#### EXCERPTED PASSAGE:
________________

Examination of the pelvis
This aims to see if there is obvious disease of the cervix or uterus, and my involve taking a Pap smear, swabs to check for infection, and possibly passing a small device through the cervix to obtain a sample from the lining of the uterus. Your gynaecologist is very experienced in these examinations, and will aim to minimize discomfort while obtaining as much information as possible.
Your gynaecologist will want to determine the effect of your bleeding (for example, has the loss been heavy enough to make you anaemic or low in your bodily stores of iron) and if there are hormonal or other causes of the bleeding.
The most usual tests are a blood test (to diagnose anaemia or iron deficiency, as well as hormones such as the reproductive hormones and thyroid function, and sometimes measure of your blood clotting), and an ultrasound. Some gynaecologists will perform an ultrasound for you during your examination.
The treatment of heavy menstrual bleeding depends upon the cause.
Some women are simply seeking reassurance. If they can cope with the bleeding, there is no evidence of anaemia or other resultant problems, and no specific abnormality is identified by the examination or test results, then no treatment is required at that time.
If specific problems are found (for example, fibroids, polyps in the uterus, or hormonal problems) then each of these will be treated individually.

________________

(Dataset records)
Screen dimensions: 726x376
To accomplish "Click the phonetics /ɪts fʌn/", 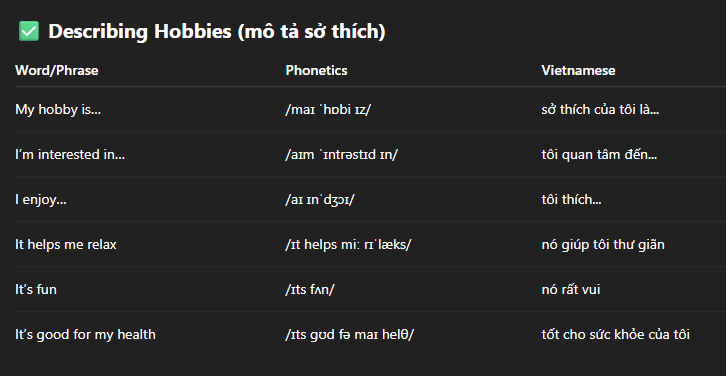I will click(x=310, y=290).
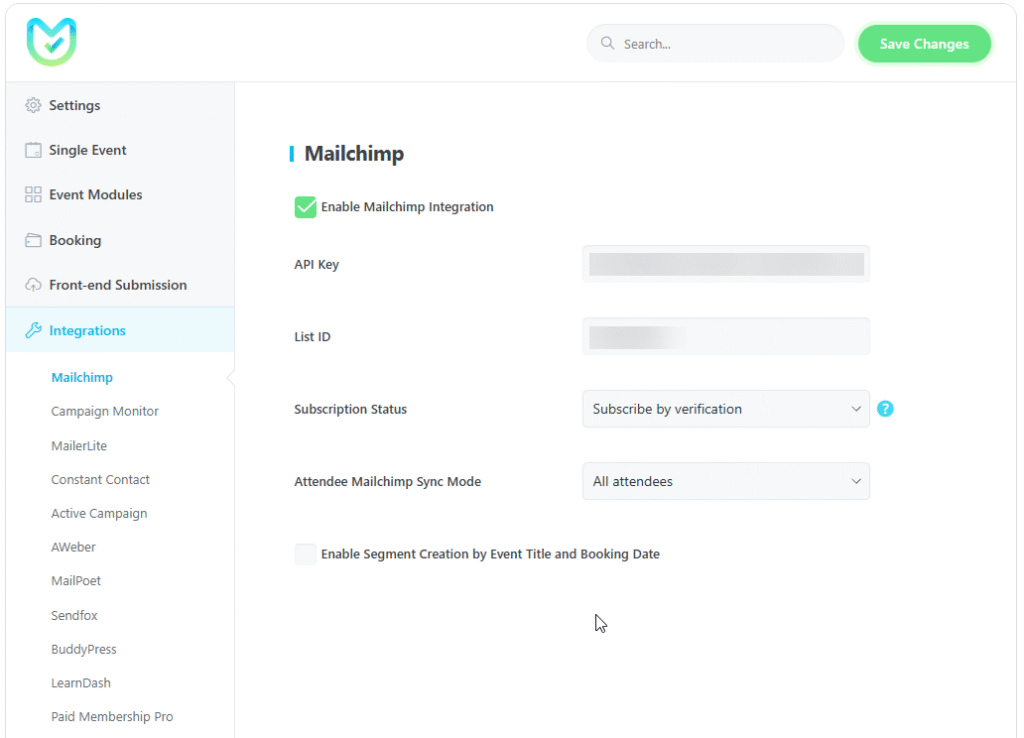The image size is (1024, 738).
Task: Click the Modern Events Calendar logo
Action: tap(49, 43)
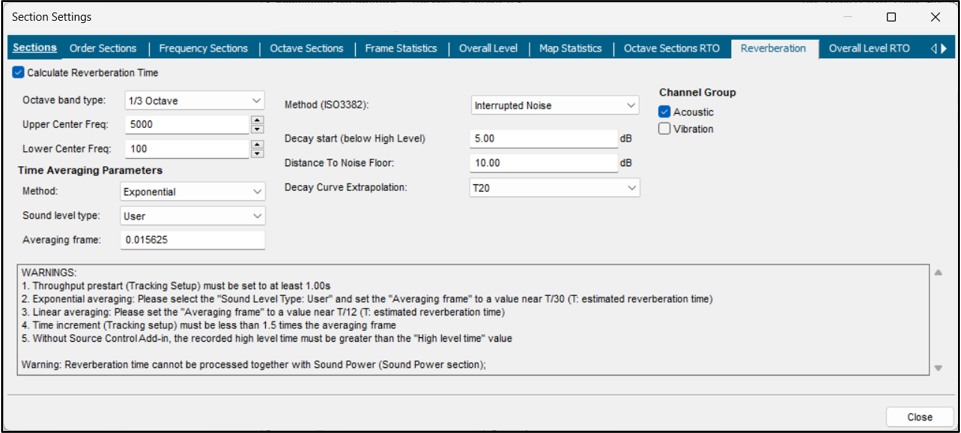
Task: Open the Decay Curve Extrapolation dropdown
Action: pos(554,187)
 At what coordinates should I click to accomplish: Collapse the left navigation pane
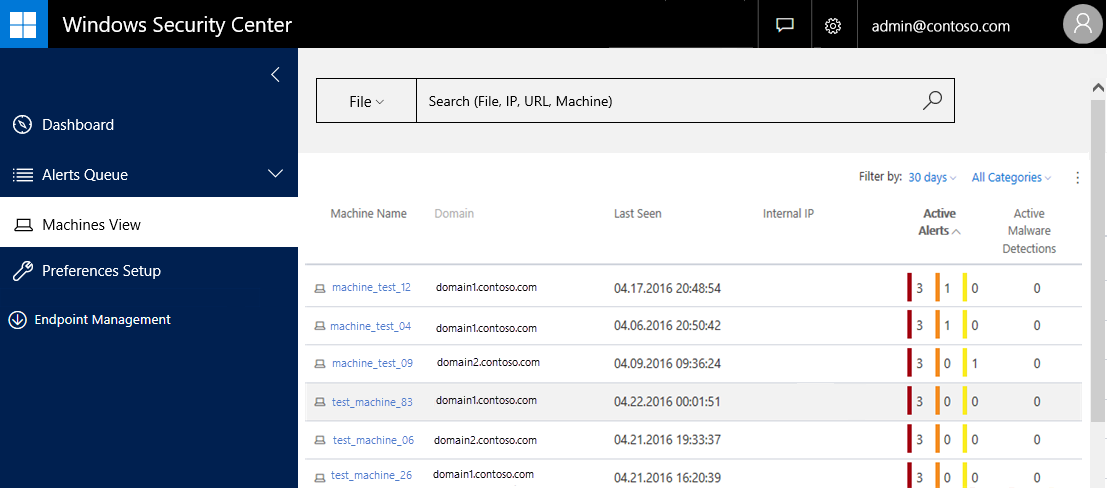coord(275,74)
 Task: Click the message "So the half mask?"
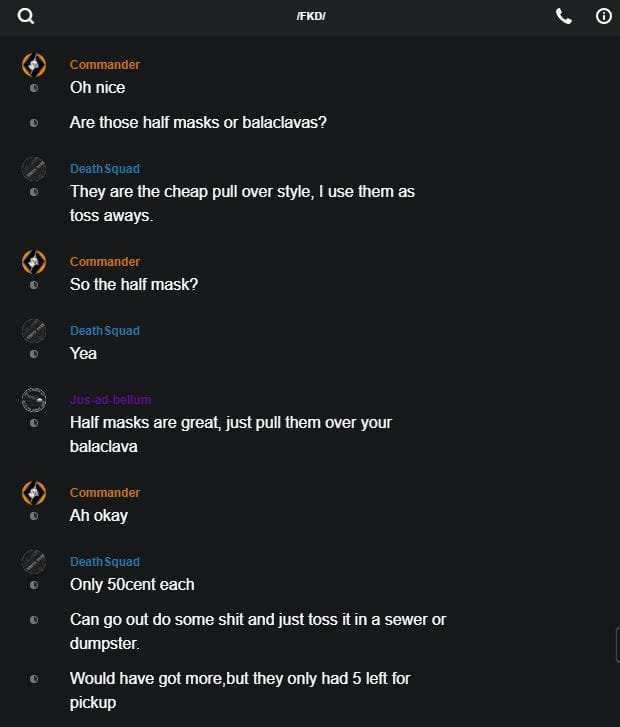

________________

#### TASKS TO COMPLETE:
a. Answer these questions about the passage on heavy menstrual bleeding.
(i) What does the treatment of heavy menstrual bleeding depend upon?
(ii) Which two tests are named as the most usual?
(iii) What examples of specific problems are listed?
b. In the passage on heavy menstrual bleeding, substitute "ultrasound scan" for each occurrence of "ultrasound" in the stretch from "The most usual" through "be treated individually.", and write out that stretch.

#### SOLUTIONS BELOW:
a.
(i) The cause.
(ii) A blood test and an ultrasound.
(iii) Fibroids, polyps in the uterus, and hormonal problems.

b.
The most usual tests are a blood test (to diagnose anaemia or iron deficiency, as well as hormones such as the reproductive hormones and thyroid function, and sometimes measure of your blood clotting), and an ultrasound scan. Some gynaecologists will perform an ultrasound scan for you during your examination.
The treatment of heavy menstrual bleeding depends upon the cause.
Some women are simply seeking reassurance. If they can cope with the bleeding, there is no evidence of anaemia or other resultant problems, and no specific abnormality is identified by the examination or test results, then no treatment is required at that time.
If specific problems are found (for example, fibroids, polyps in the uterus, or hormonal problems) then each of these will be treated individually.